By Joanne Su Chan
Editor-in-Chief
When working towards a goal, I dive into the ideas that surround me, committing my free time and late nights to perfect my product. I lose track of time, fueled by my desire to create my best work, however, when I am met with doubt or discouragement, uncertainty clouds my mind, leading me to lose my high spirits and determination. I stop working, left searching for the spark that once drove me.
I felt spirited my junior year girl’s volleyball season, filled with eagerness and excitement. I entered practice intending to improve and every game with passion to play for myself and my teammates. As a group, we all supported and encouraged one another to play our best and to fight for every point, but it was with the additional guidance of our coach that I felt that my skills were sufficient. Each practice strengthened our gameplay and also stimulated us to hone a headstrong mentality. Ultimately, our payoff was winning a championship together.
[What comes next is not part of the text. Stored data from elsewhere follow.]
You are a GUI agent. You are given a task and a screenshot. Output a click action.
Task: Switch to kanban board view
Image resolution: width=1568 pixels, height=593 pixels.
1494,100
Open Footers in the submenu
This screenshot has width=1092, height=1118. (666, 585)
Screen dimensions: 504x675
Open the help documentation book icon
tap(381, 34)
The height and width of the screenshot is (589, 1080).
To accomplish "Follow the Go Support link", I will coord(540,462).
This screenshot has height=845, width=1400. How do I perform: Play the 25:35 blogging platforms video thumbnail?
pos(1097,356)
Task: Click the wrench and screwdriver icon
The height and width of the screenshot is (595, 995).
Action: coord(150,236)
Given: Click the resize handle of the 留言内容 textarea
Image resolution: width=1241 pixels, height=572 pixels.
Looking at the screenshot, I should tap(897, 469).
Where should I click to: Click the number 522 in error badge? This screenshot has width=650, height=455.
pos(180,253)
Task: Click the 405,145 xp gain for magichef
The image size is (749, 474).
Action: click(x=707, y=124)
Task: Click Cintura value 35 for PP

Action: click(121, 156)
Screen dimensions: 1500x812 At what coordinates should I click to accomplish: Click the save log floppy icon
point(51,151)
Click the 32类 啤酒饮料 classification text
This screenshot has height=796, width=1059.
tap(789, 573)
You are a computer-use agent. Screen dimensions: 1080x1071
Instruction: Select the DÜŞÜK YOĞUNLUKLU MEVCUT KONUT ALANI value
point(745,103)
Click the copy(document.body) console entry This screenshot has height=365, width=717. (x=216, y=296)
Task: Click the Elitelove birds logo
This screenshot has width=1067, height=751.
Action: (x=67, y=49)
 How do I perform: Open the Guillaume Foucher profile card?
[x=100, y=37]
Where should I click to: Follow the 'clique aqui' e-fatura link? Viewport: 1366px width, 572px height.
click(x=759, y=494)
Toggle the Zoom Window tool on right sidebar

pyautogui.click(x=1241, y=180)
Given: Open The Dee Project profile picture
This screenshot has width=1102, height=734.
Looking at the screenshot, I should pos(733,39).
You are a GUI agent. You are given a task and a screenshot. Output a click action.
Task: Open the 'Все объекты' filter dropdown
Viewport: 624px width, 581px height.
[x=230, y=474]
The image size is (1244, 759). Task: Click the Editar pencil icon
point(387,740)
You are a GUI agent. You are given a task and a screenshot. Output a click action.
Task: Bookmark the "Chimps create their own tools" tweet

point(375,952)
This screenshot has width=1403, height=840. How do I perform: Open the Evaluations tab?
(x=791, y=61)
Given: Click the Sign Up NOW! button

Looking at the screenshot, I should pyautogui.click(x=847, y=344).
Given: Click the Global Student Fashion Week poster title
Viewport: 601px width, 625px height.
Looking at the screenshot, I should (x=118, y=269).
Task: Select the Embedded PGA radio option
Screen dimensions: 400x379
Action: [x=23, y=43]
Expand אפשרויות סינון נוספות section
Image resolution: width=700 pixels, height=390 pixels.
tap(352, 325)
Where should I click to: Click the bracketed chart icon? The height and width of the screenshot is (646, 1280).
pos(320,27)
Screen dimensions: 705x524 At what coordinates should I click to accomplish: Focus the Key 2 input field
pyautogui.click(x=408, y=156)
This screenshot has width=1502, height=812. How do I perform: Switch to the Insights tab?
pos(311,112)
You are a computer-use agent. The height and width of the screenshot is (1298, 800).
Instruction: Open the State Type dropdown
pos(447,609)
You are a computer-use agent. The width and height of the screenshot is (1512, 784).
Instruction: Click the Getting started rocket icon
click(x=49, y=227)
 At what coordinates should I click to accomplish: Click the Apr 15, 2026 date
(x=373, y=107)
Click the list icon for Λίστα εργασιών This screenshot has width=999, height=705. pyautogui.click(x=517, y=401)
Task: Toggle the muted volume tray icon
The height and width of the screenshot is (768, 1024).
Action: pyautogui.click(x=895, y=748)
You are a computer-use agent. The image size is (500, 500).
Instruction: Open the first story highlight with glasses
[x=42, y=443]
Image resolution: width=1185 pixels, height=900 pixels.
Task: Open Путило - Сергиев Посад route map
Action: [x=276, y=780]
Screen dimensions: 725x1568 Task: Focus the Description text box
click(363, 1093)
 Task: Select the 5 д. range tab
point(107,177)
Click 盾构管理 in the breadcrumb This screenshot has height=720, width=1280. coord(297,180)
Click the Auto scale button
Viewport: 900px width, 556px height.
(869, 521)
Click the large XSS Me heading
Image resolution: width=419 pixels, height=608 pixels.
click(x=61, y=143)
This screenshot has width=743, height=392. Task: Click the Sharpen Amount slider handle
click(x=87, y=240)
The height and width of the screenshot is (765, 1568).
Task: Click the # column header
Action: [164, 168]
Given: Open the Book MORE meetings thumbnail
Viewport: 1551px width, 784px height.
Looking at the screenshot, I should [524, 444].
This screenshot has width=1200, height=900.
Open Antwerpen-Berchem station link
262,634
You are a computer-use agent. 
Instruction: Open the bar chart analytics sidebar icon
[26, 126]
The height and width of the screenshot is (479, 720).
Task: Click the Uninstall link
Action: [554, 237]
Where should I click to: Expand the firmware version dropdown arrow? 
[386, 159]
Entering my senior season, things changed. New teammates and a new coach created a new dynamic. While I approached the season with an open mindset, it was difficult to adapt and learn without positive reinforcement from my coach, who focused more on the statistics and errors. Attending practice felt like a requirement more than an activity I once looked forward to, and the possibility of winning a game did not stand as a viable option due to the regression caused by our coach’s inability to aid us in improving. After each game, I wrestled with frustration, contemplating quitting
Yet, I played on. I played for my teammates—those whose laughter and smiles made practices bearable. I played for my friends, the ones I started volleyball with and, in this final season, ended with. Though my original spark faded, I discovered a new way to remain spirited–grounding myself in the relationships I’ve built and the memories shared.
Now, as my volleyball journey comes to an end, I carry forward. I’ll seek out new motivations, some destined to last, others likely to dim. But I know the journey, with its highs and lows, continues.